The search budget (typically 8-16 simulations) limits how many hypotheses can be explored. Bugs requiring very deep reasoning chains (5+ sequential edits) may exhaust the budget before finding a solution.
Graded rewards depend on test granularity. If the test suite has only one coarse integration test, partial credit signals are weak and the search becomes nearly random.
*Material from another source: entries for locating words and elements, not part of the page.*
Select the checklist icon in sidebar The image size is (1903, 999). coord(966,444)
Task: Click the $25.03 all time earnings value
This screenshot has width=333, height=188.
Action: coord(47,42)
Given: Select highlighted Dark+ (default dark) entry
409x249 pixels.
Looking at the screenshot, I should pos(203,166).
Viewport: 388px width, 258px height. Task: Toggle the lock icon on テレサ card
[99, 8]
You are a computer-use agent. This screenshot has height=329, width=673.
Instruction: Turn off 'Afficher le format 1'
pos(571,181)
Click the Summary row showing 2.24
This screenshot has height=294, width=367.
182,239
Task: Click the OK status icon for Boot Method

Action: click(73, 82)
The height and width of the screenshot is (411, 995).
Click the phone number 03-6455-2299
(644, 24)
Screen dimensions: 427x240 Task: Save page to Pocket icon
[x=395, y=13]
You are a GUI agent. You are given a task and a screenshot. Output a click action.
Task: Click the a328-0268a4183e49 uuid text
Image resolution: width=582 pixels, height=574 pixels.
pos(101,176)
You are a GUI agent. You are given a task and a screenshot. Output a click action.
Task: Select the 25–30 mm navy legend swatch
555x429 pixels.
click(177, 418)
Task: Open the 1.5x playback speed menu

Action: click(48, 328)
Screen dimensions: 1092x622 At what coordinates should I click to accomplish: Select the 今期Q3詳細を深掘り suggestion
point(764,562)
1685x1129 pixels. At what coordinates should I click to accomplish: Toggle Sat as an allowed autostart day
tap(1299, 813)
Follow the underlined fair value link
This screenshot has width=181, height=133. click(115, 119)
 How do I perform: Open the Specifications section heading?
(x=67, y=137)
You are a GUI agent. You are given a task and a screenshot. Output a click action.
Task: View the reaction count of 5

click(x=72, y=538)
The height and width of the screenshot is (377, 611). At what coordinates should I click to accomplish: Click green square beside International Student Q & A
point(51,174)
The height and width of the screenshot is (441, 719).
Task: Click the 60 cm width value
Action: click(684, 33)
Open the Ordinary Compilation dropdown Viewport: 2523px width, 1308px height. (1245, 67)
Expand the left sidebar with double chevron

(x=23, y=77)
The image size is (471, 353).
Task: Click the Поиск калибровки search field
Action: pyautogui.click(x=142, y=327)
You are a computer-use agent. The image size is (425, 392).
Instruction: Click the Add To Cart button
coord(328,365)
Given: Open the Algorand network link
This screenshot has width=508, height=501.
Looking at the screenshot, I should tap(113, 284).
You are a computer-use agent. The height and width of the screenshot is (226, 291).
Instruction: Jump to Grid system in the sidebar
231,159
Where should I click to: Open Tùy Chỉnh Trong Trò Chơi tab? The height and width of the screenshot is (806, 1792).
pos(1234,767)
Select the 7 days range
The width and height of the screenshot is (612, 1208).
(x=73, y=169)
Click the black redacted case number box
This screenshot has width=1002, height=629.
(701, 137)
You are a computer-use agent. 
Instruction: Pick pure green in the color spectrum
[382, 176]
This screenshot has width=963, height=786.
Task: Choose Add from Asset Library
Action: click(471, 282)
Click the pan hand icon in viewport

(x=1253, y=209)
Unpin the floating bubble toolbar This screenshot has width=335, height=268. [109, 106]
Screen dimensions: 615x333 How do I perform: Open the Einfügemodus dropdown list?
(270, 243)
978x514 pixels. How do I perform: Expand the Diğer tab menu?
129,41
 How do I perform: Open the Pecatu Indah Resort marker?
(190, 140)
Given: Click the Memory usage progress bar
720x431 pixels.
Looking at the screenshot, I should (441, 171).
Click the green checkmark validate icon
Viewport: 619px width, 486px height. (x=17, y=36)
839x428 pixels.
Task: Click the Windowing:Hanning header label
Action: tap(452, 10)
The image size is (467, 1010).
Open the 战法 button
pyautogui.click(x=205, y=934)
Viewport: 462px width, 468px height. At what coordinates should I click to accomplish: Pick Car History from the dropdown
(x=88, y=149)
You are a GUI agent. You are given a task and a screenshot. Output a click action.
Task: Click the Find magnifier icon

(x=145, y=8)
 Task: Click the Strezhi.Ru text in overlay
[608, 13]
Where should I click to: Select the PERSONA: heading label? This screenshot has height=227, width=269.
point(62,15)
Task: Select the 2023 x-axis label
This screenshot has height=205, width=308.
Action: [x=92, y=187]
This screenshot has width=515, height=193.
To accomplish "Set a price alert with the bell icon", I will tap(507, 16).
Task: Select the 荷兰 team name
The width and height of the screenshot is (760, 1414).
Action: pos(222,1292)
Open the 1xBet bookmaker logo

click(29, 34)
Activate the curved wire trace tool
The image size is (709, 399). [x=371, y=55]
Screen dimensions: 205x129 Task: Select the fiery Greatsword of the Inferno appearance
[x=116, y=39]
This skill is most effective for single-issue repair. Multi-bug scenarios where several independent faults interact should be decomposed into separate MCTS searches.

Reference

Liang, Y. (2026). Monte Carlo Tree Search for Execution-Guided Program Repair with Large Language Models. arXiv:2602.00129v1. Key takeaways: the UCT selection formula with LLM prior (Section 3.3), the graded reward function (Section 3.4), and the ablation study showing MCTS contributes +4.34% over direct generation (Table 2).